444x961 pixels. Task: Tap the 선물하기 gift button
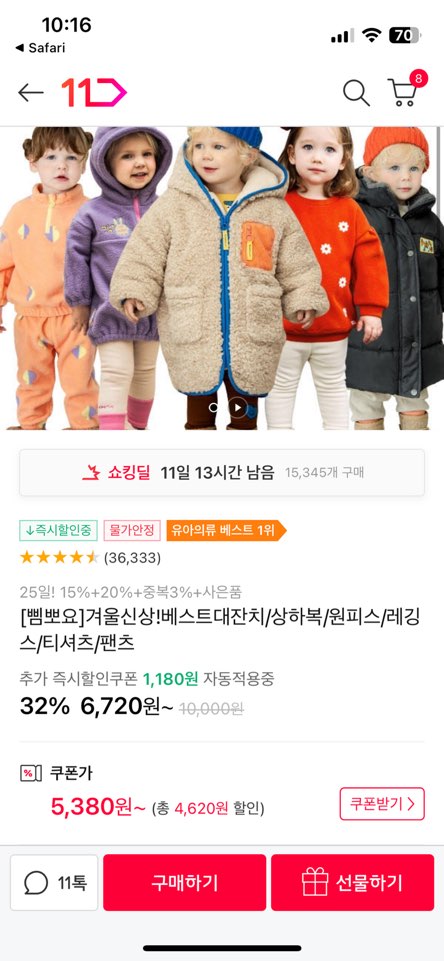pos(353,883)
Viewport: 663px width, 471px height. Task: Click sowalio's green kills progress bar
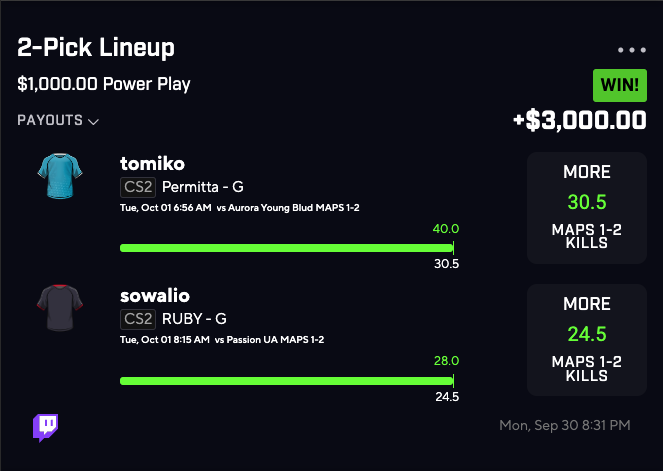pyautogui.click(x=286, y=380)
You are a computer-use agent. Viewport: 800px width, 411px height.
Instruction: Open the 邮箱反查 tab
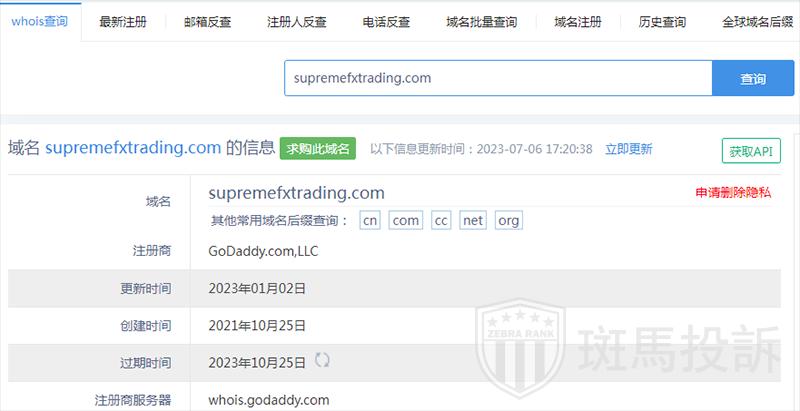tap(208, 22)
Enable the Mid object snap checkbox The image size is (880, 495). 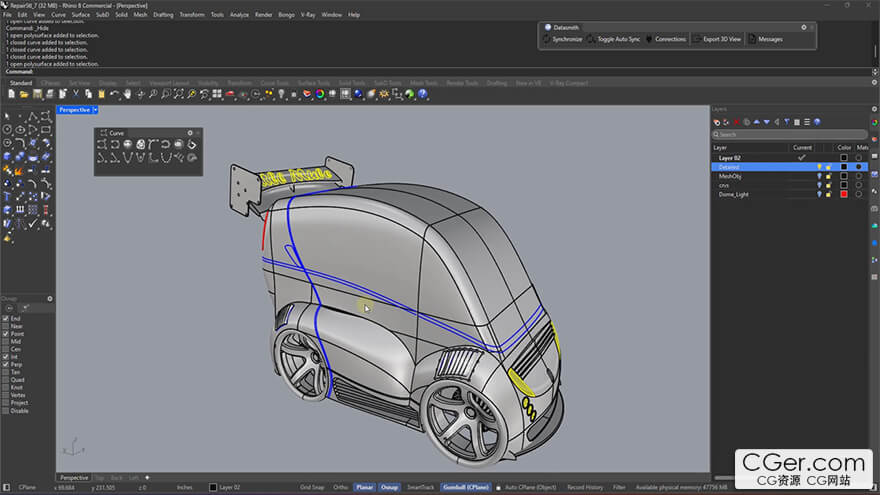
--
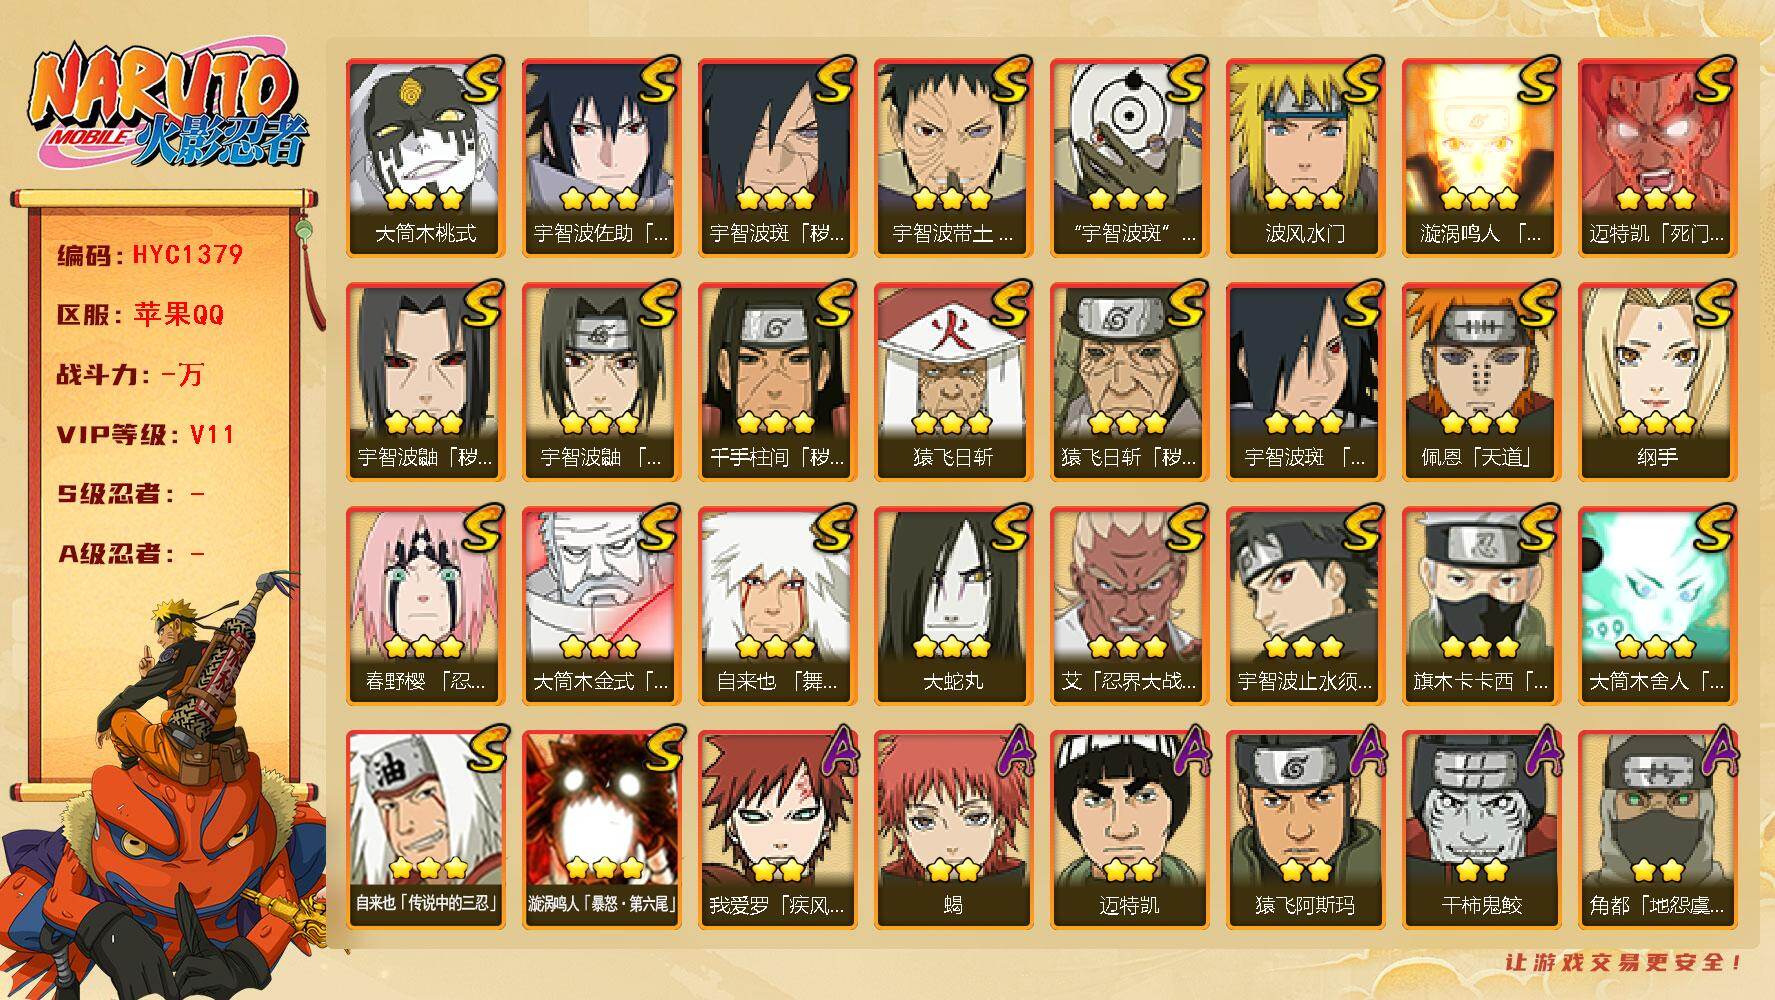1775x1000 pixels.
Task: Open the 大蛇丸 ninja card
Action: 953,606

* _Work instructions_: Leaving each picture behind, please give again exactly the lines above from the one with "You are a computer-use" through the one with "Enable the Mid", both included, and no others.

* _Your response_:
You are a computer-use agent. Viewport: 800px width, 411px height.
Instruction: Open the 邮箱反查 tab
tap(208, 22)
Enable the Mid object snap checkbox The image size is (880, 495). 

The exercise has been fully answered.